> [What is needed]: Each record that follows is to be reproduced character for character, pictures excepted.

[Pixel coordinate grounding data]

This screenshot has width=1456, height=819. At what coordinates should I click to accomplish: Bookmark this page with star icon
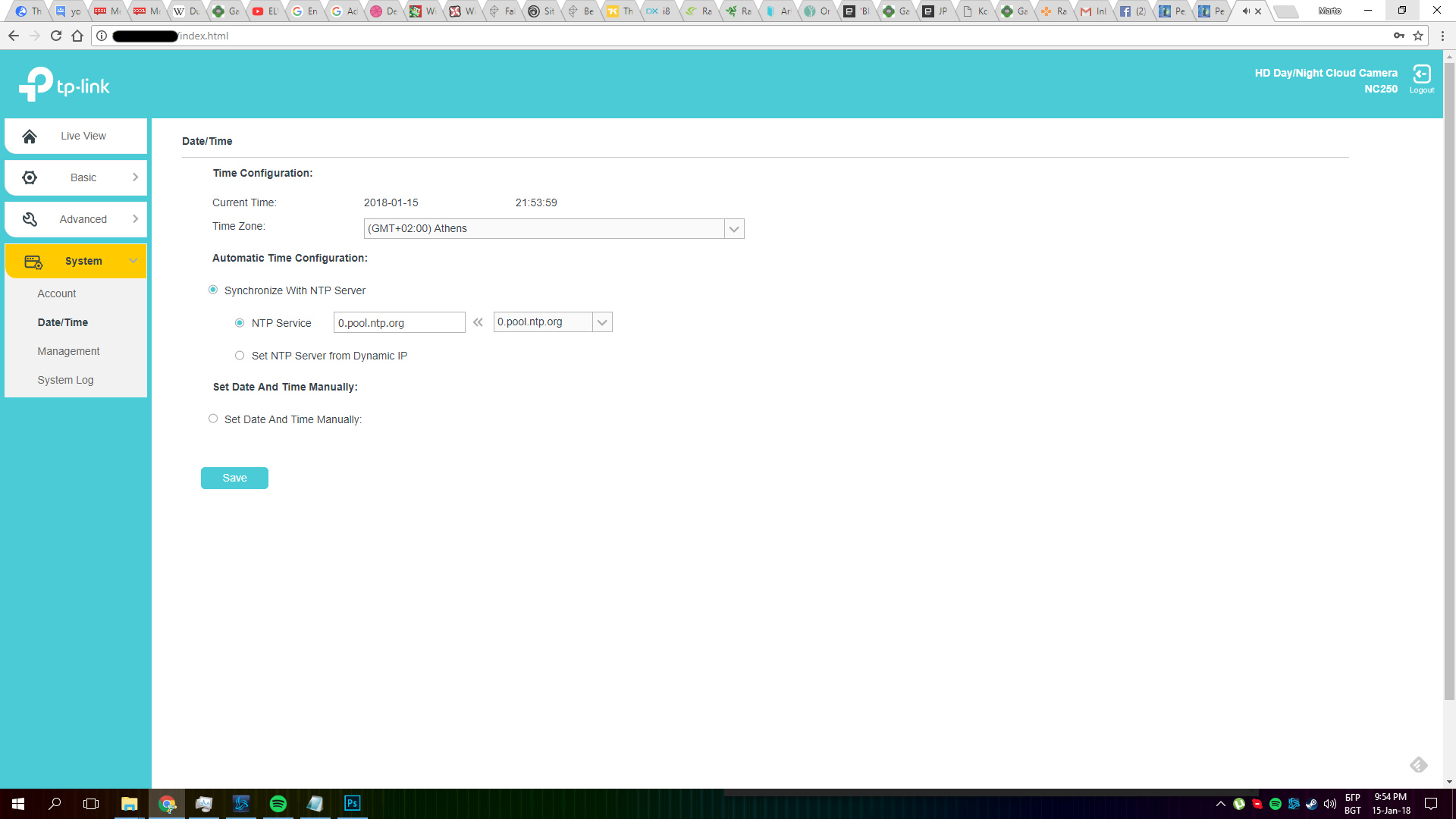[x=1418, y=36]
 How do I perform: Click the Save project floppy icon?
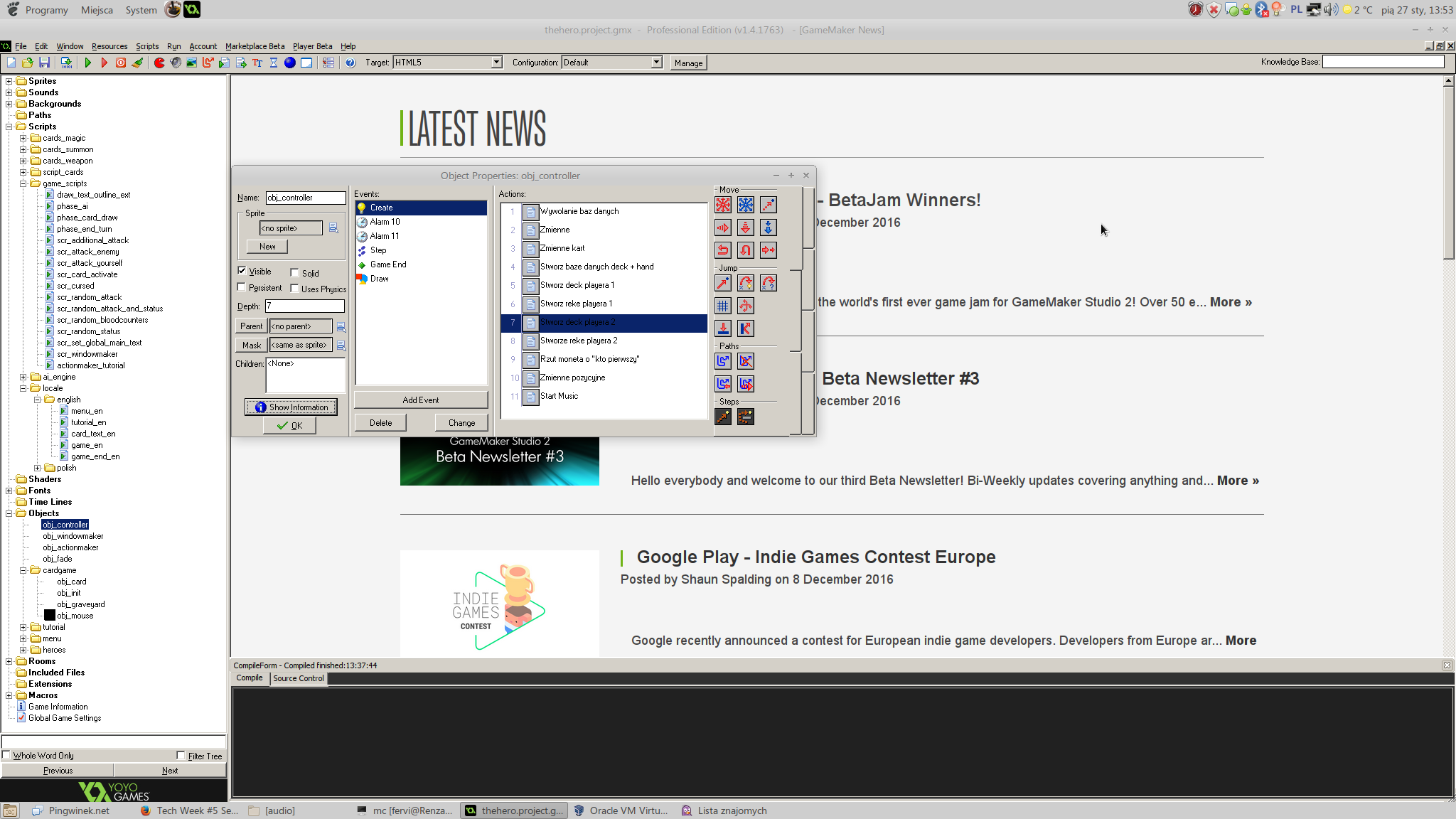44,63
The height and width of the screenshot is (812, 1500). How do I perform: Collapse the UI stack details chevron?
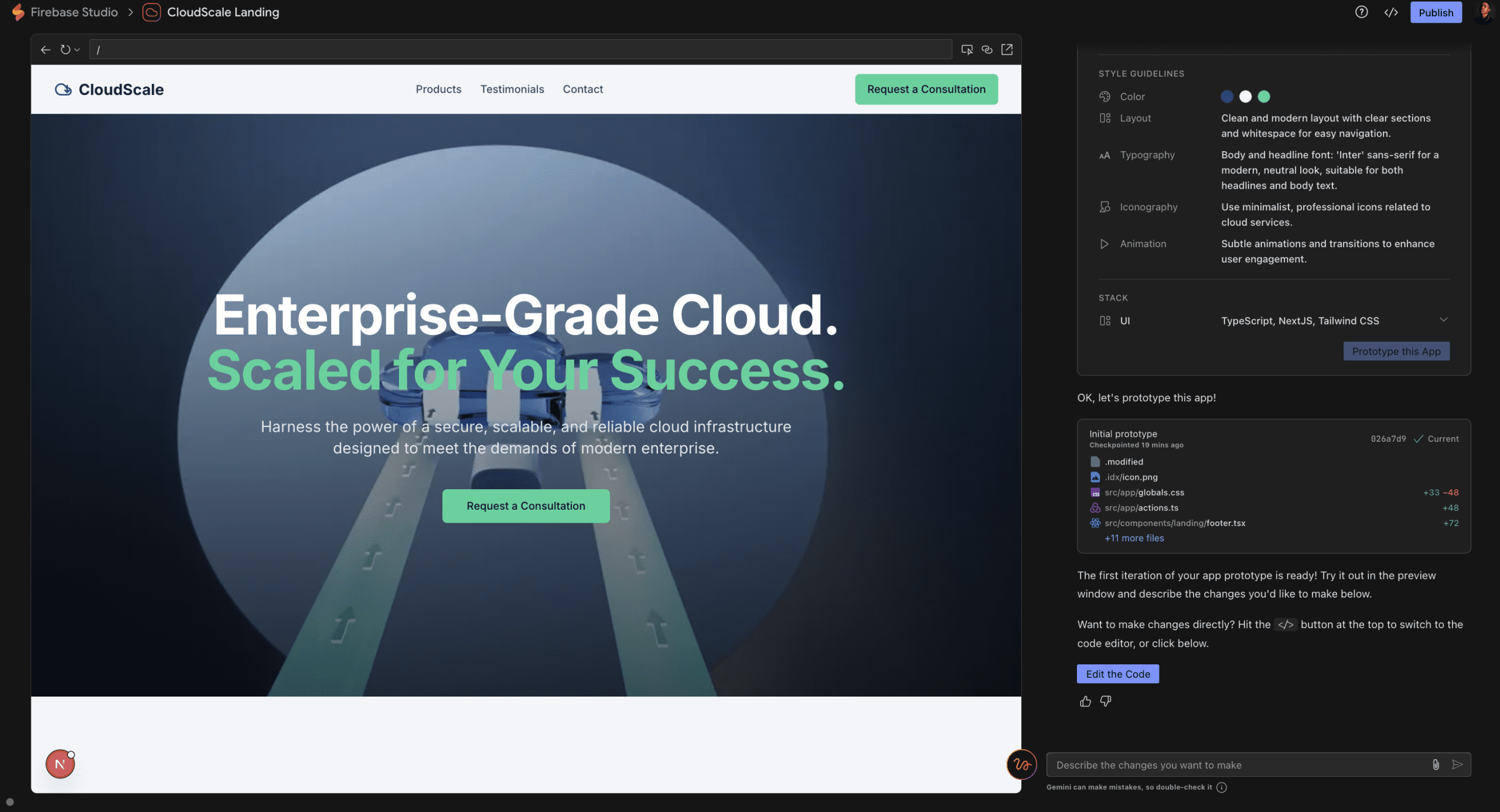[1445, 320]
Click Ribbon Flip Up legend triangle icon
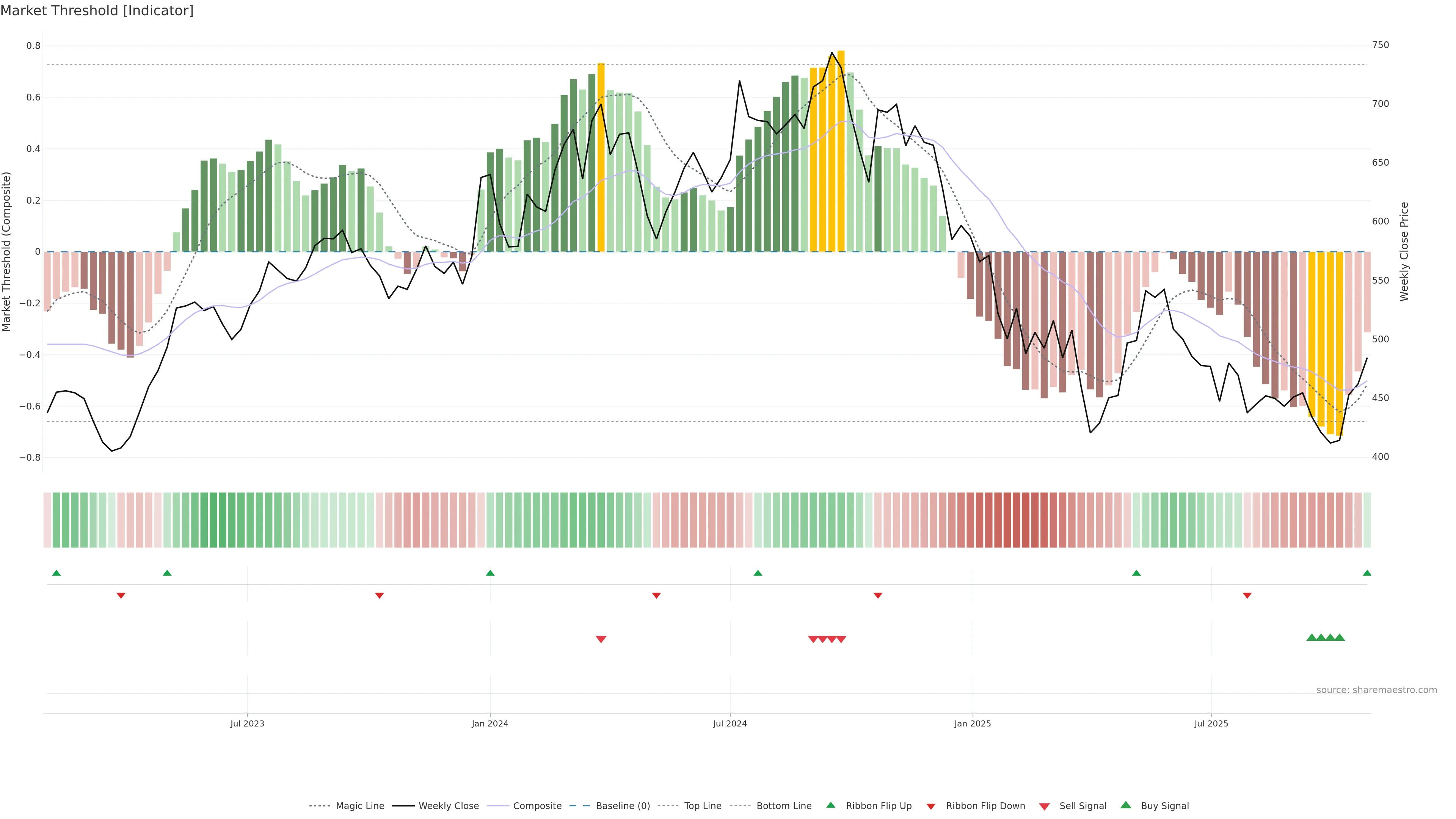 click(x=830, y=805)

> [Solution to the exercise]:
This screenshot has width=1456, height=819. At what coordinates should I click to accomplish: Bookmark this page with star icon
[x=1418, y=36]
 How do I perform: Click the Save project floppy icon?
44,63
The height and width of the screenshot is (812, 1500). How do I perform: Collapse the UI stack details chevron?
[1445, 320]
Click Ribbon Flip Up legend triangle icon
 click(x=830, y=805)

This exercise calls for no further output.